The franchise agreement also allowed the company to pick the arbitrator and the state in which the matter would be negotiated. Not surprisingly, the company chose Michigan, avoiding Maryland’s tough franchise law and forcing the Welshans to travel there repeatedly.
The arbitrator is supposed to be impartial, but the company’s hand-picked choice had ties to Coffee Beanery’s in-house lawyer and used the same accounting firm as the company — even though accounting issues were part of the dispute. In two previous cases, the arbitrator had ruled in favor of the company.
Among other grievances, the Welshans learned that Coffee Beanery’s vice president was a convicted felon. The company never disclosed that fact, although it was required to do so in its offering. Even so, the Welshans lost the arbitration. To add insult to injury, the arbitrator ordered them to pay $187,000 to cover the cost of the proceeding.
The Welshans sued to overturn the arbitration award, and last August, a three-judge panel of the 6th Circuit Court of Appeals ruled in their favor. It said the arbitrator had ignored state law by disregarding the vice president’s felony conviction. The case is still being heard in court.

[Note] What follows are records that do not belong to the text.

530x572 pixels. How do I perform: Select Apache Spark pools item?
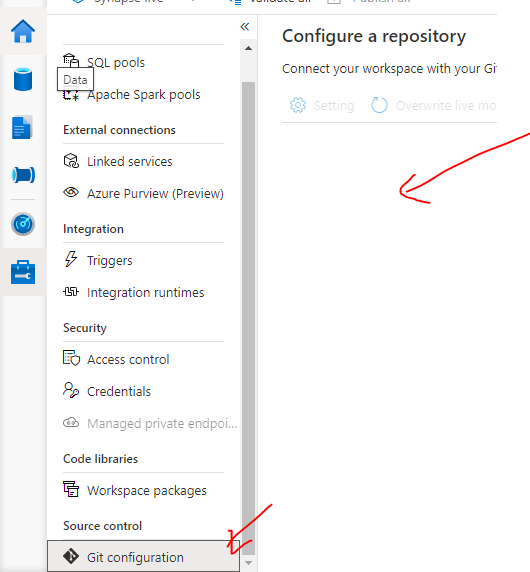click(143, 94)
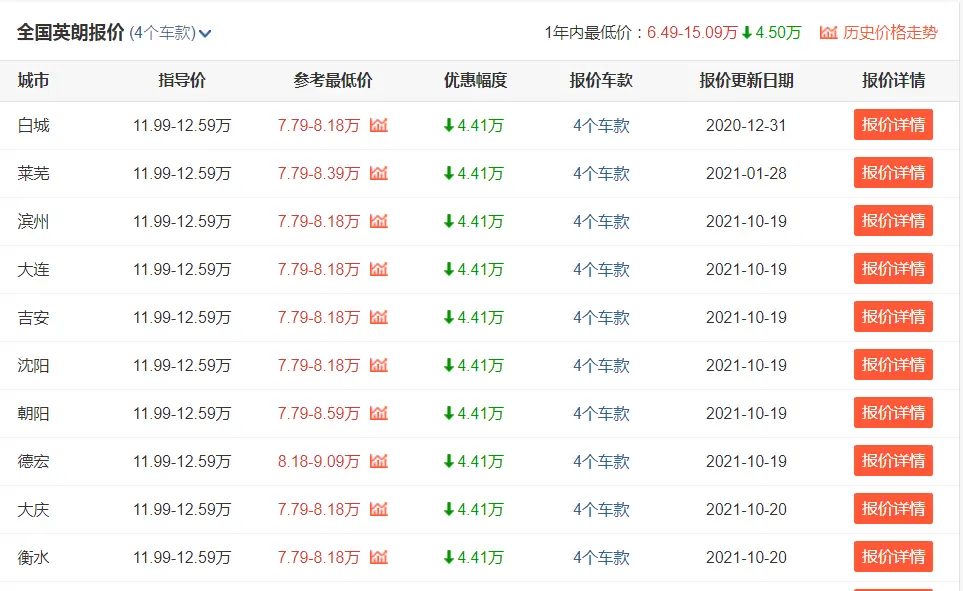Open the price trend chart icon for 莱芜
Screen dimensions: 963x591
(x=378, y=173)
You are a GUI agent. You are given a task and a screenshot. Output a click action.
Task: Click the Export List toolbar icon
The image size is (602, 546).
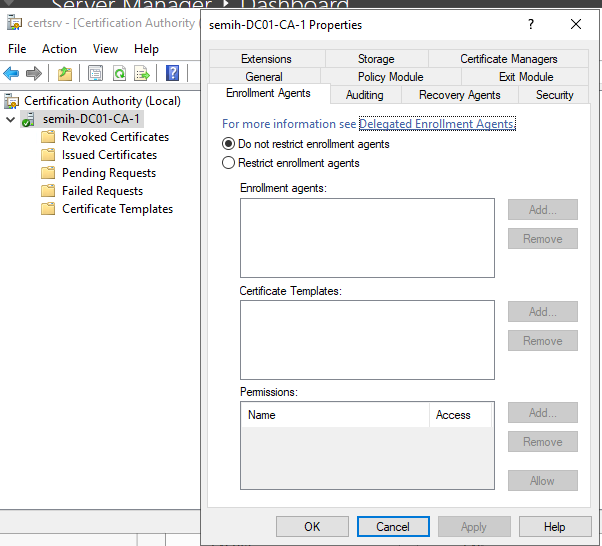click(143, 73)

While the Welshan’s experience seems extraordinary, they are far from alone.
In another significant case, Federal District Court Judge Rya Zobel, sitting in Massachusetts, ruled two weeks ago that a health club franchisor known as Planet Fitness could not compel arbitration of a dispute under Maryland’s state franchise law.
Attorney Dave Ross, lead counsel for the franchisees, called the ruling “highly significant” in light of the Planet Fitness franchise agreement’s “broad arbitration provision” and the “strong federal policy in favor of arbitration.”

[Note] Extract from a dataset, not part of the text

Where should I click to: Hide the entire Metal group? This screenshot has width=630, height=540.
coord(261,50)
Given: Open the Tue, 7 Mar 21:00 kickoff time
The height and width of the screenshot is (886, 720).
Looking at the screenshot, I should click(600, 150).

The opinion is also noteworthy, Ross said in a statement after the ruling, “because it reaffirms a concept echoed in several Supreme Court cases that ‘arbitration is a creature of agreement. [A] party cannot be forced to arbitrate that which it has not agreed to arbitrate.’ This is particularly important, given the disadvantages and risks that arbitration poses for franchisees.”

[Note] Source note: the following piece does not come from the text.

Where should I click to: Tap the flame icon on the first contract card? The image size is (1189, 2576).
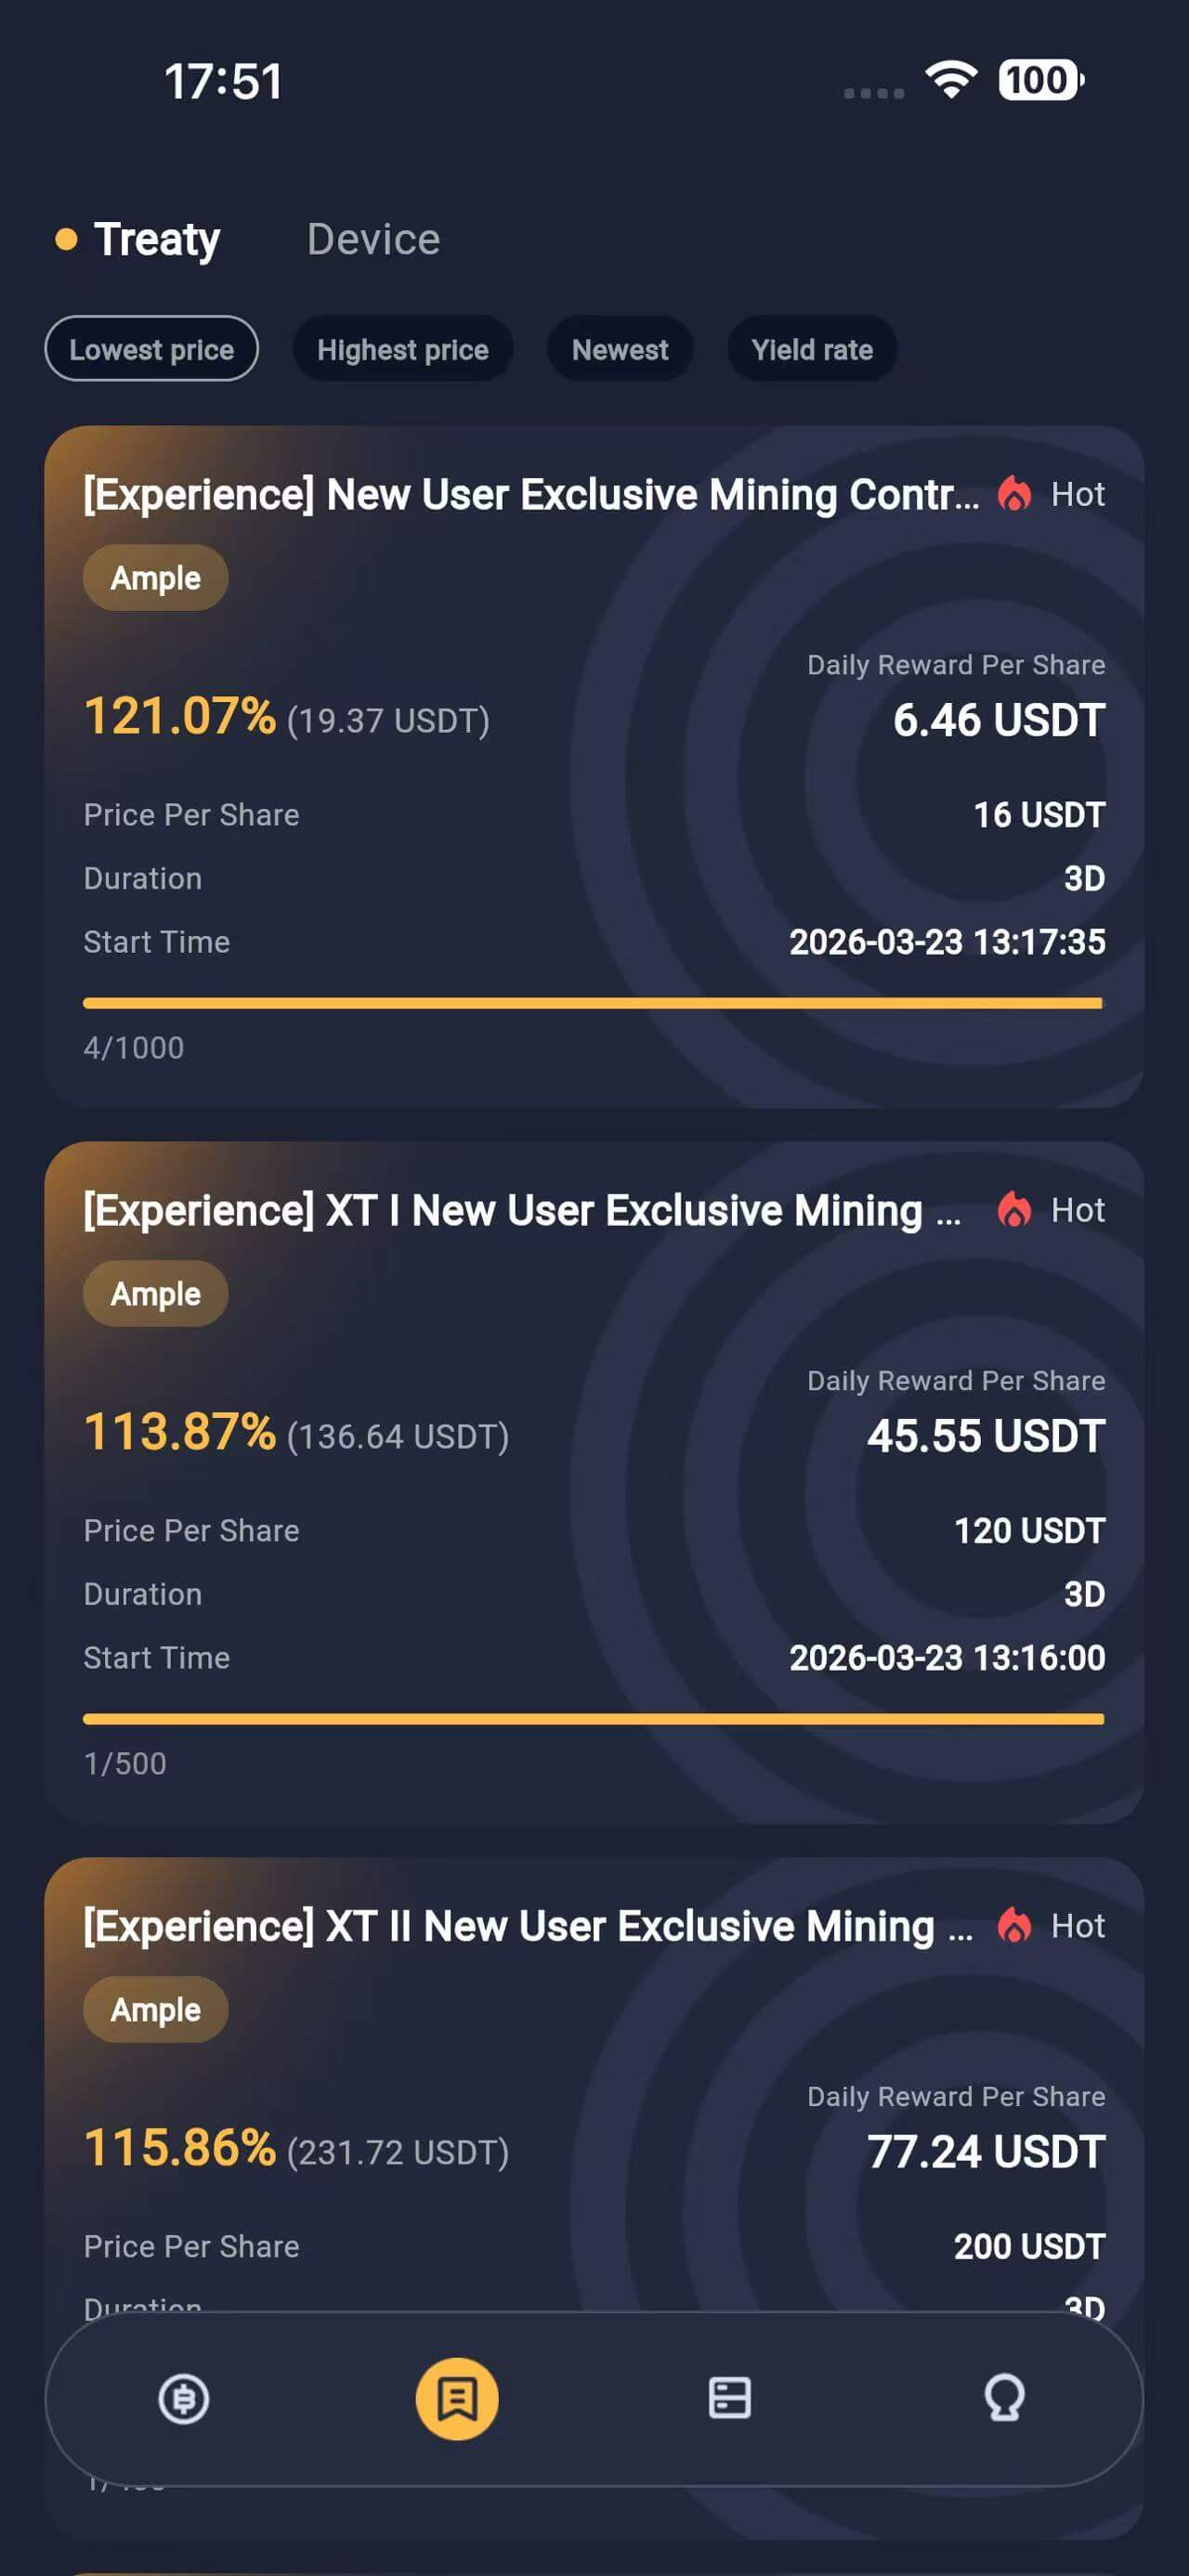1014,494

In a May article in Franchising World, the IFA’s in-house magazine, lawyers Joel D. Siegel and Norman M. Leon wrote that enforcing arbitration clauses is becoming increasingly “challenging,” especially in California and other states with strong franchise laws.
California courts, which often lead the nation in setting legal trends, have not only overturned binding arbitration provisions, but they have also ruled against provisions that allow franchisors to pick the location for arbitration hearings. Critics say the provision allows franchisors to pick states with more favorable laws, typically where they are headquartered. And in more abusive instances, critics say franchisors use such provisions to jack up costs in an effort to financially exhaust franchisees.
Seigel and Leon noted that some of the state court rulings appear to conflict with federal law, principally the franchise act, and a number of cases are on appeal.
The upshot is that a legal showdown, perhaps before the Supreme Court, to resolve the hodge-podge of state and federal court rulings seems inevitable, which makes the bill pending in Congress all that much more significant.
Congress seems a far more reasonable venue to resolve this thorny issue. But with the IFA spending more than $2 million on campaign contributions in the past four years, there is some question as to how level the playing field is in Washington. Fortunately, a number of state attorneys general have also become involved in the issue, so there is a chance franchisees could see some relief. In the meantime, read the fine print carefully.